What the task requires: Scan the lines below for the string "computer" and copy every one that has it.

(Records from a collection)

/---

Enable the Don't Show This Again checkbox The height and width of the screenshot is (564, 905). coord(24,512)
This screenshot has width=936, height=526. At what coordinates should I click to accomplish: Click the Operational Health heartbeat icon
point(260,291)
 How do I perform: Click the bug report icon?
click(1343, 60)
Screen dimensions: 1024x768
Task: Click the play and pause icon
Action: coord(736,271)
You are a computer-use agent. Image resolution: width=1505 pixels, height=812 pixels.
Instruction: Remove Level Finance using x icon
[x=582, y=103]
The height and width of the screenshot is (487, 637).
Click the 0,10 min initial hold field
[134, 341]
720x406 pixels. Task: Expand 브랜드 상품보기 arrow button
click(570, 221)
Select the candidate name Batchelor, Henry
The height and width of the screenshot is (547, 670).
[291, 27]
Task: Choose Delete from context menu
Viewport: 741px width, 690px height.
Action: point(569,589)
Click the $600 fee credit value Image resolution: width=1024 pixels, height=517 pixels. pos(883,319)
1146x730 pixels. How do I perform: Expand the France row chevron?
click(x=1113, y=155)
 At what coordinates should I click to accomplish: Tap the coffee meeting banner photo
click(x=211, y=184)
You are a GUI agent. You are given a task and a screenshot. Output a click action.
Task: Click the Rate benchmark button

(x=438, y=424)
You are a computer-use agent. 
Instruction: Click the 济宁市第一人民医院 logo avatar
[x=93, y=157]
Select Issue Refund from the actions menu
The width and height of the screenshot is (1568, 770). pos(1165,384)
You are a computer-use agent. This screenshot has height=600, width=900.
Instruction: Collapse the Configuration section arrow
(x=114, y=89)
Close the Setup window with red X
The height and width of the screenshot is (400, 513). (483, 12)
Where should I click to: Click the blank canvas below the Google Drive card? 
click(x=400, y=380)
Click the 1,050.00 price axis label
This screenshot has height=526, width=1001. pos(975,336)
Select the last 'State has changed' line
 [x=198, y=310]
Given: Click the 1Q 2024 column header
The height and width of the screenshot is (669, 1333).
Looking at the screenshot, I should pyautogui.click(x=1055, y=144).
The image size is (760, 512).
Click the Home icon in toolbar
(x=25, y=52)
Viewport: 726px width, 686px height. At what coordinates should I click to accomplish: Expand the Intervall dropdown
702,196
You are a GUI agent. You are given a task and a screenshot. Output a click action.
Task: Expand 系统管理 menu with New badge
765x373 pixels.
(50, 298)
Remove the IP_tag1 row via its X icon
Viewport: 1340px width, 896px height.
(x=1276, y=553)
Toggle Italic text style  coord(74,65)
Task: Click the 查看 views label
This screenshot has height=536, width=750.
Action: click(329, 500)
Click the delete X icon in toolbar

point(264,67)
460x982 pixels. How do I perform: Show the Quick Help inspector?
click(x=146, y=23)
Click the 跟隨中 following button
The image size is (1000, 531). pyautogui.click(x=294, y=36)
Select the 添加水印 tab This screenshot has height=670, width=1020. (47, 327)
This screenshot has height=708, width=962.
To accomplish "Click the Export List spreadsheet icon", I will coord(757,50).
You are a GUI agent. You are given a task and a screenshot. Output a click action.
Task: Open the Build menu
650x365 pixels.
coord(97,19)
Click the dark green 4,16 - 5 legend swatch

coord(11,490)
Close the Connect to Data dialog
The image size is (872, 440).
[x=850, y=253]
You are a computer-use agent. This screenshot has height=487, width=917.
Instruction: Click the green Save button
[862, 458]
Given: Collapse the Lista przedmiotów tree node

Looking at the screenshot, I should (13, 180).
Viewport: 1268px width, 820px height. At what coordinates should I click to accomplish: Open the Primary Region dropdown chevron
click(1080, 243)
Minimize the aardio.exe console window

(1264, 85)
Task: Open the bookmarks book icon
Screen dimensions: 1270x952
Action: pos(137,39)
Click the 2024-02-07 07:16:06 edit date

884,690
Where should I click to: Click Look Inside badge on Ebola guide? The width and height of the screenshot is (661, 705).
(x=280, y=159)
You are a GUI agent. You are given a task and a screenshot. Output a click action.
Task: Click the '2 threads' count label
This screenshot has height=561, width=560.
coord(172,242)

\---

Answer:
You are a computer-use agent. Image resolution: width=1505 pixels, height=812 pixels.
You are a computer-use agent. 
You are a computer-use agent. This screenshot has height=600, width=900.
You are a computer-use agent. This screenshot has height=487, width=917.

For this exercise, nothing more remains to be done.